Esta semana, a Comissão Europeia propôs-se tirar Portugal da lista dos países com défices excessivos, e arranjou-nos assim mais um problema. Aliás, dois problemas. O primeiro é este: a que governo dar os parabéns? A este, em cujo reinado o défice encolheu de 4,4% (2015) para 2,1% (2016), ou ao anterior, que o reduziu dos socráticos 11,2% (2010) para 4,4% (2015)? O presidente da república, numa imitação irónica de Salomão, julgou prevenir a discórdia dando parabéns a todos.
O segundo problema é mais complicado: é descrever o que mudou. Enquanto foi exibido na jaula dos défices excessivos, Portugal nunca de facto sofreu, da parte da Comissão Europeia, mais do que advertências. Ora, o que faz a Comissão depois de rever o estatuto de Portugal? Continua a fazer advertências. Mais: anuncia que Portugal vai passar em breve por novas dificuldades orçamentais. Mais ainda: promete que, como sempre, a Comissão será tolerante. Ou seja: tudo como dantes.
O défice do Estado português representa duas coisas. No contexto da zona Euro, o défice é a medida do nível a que os Estados do norte da Europa estão dispostos a financiar o Estado português. Para um país sem acesso aos mercados a não ser debaixo do guarda chuva do BCE, o défice é o índice da sua dependência. É por isso que o seu valor há de ser o que a Comissão Europeia disser que tem de ser, por mais que em Portugal muita gente finja não compreender porquê.

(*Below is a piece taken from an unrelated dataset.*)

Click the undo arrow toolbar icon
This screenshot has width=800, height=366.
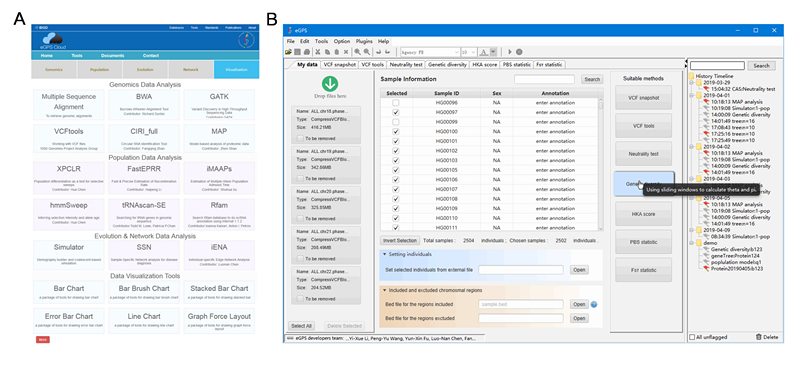378,52
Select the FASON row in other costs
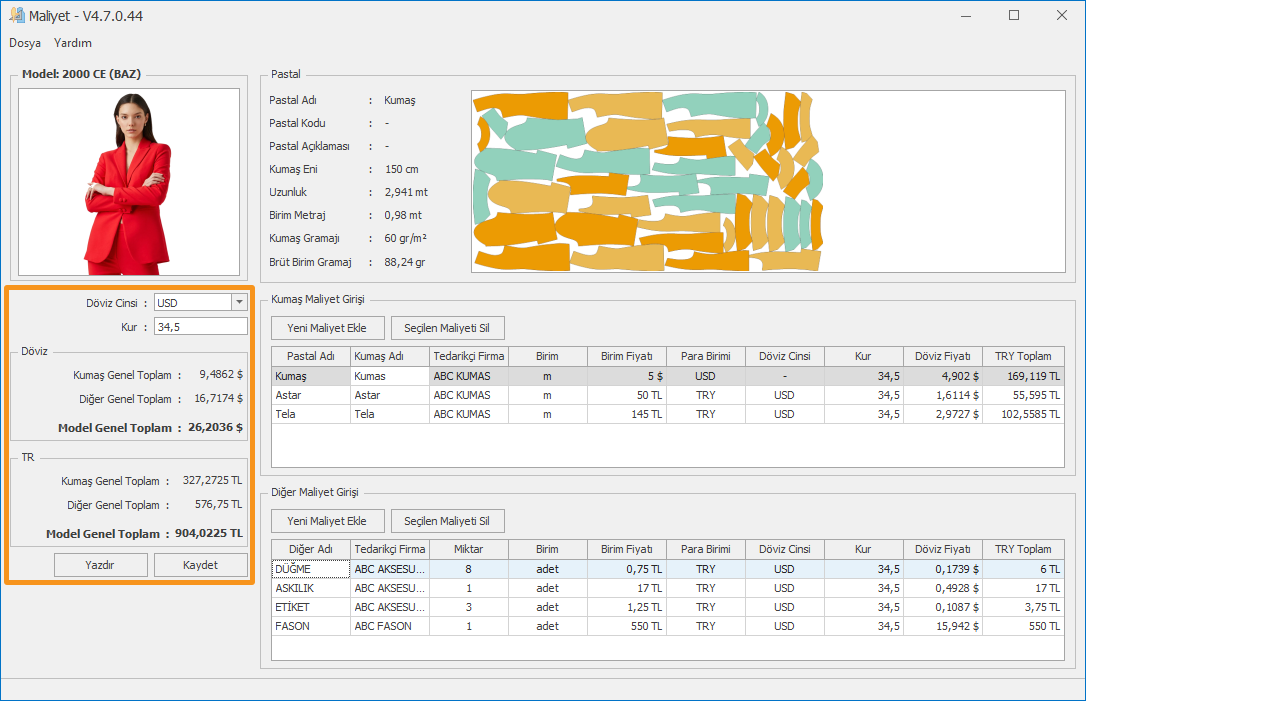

Do ponto de vista da história dos últimos cinquenta anos, o défice é o sintoma de uma dificuldade que não está resolvida: o desequilíbrio entre, por um lado, os compromissos que o poder político assume para controlar a sociedade e, por outro, a capacidade dos portugueses para criarem riqueza e a colocarem à disposição do Estado. Essa dificuldade não é de agora. A integração europeia, iniciada com a adesão à EFTA (1960) e com os acordos com a CEE (1972), transformou uma sociedade rural numa sociedade urbana, o que resultou num enorme salto de expectativas. Rapidamente, e já antes do 25 de Abril de 1974, se sentiu a pressão para importar os modelos das sociedades ricas do norte da Europa, mesmo não existindo a correspondente base produtiva. Os governos tiveram dois meios para gerir os desequilíbrios: a inflação, que o Euro desactivou, e a captação de recursos no exterior, nomeadamente através do endividamento, que o Euro facilitou. Agora, sem a inflação, resta o financiamento externo. É o ponto onde estamos.
Há alternativa? Há: a sociedade portuguesa provou, com a subida das exportações durante o ajustamento, ser capaz de procurar e aproveitar oportunidades. Mas as “reformas” – isto é, o desmantelamento dos condicionamentos que o Estado impõe ao investimento e ao trabalho – iriam incomodar demasiados grupos de interesse ligados ao poder. São, por isso, tabu. À oligarquia dá mais jeito acreditar que a prosperidade se deve exclusivamente à distribuição de dinheiro pelo Estado. E para levantar esse dinheiro no BCE, está disposta a tudo. Por enquanto, cortou o investimento e os consumos do Estado.
Ontem, num artigo de jornal, o ministro das Finanças sobrevoou as “reformas estruturais”, para rapidamente aterrar na Europa: “temos de enfrentar, na Europa, os desafios com que nos deparamos”. Reparem: na Europa. As “reformas” mencionadas são a União Bancária, o Fundo Europeu de Garantia de Depósitos, etc. O plano é claro: viabilizar o regime português, não através da iniciativa dos cidadãos em Portugal, mas das transferências europeias, confiando na velha complacência de Bruxelas. Daí, a obsessão com o défice, que é a grande contrapartida exigida pela Comissão. E daí, também, que tenha desaparecido aquela vida toda que antigamente havia para além do défice.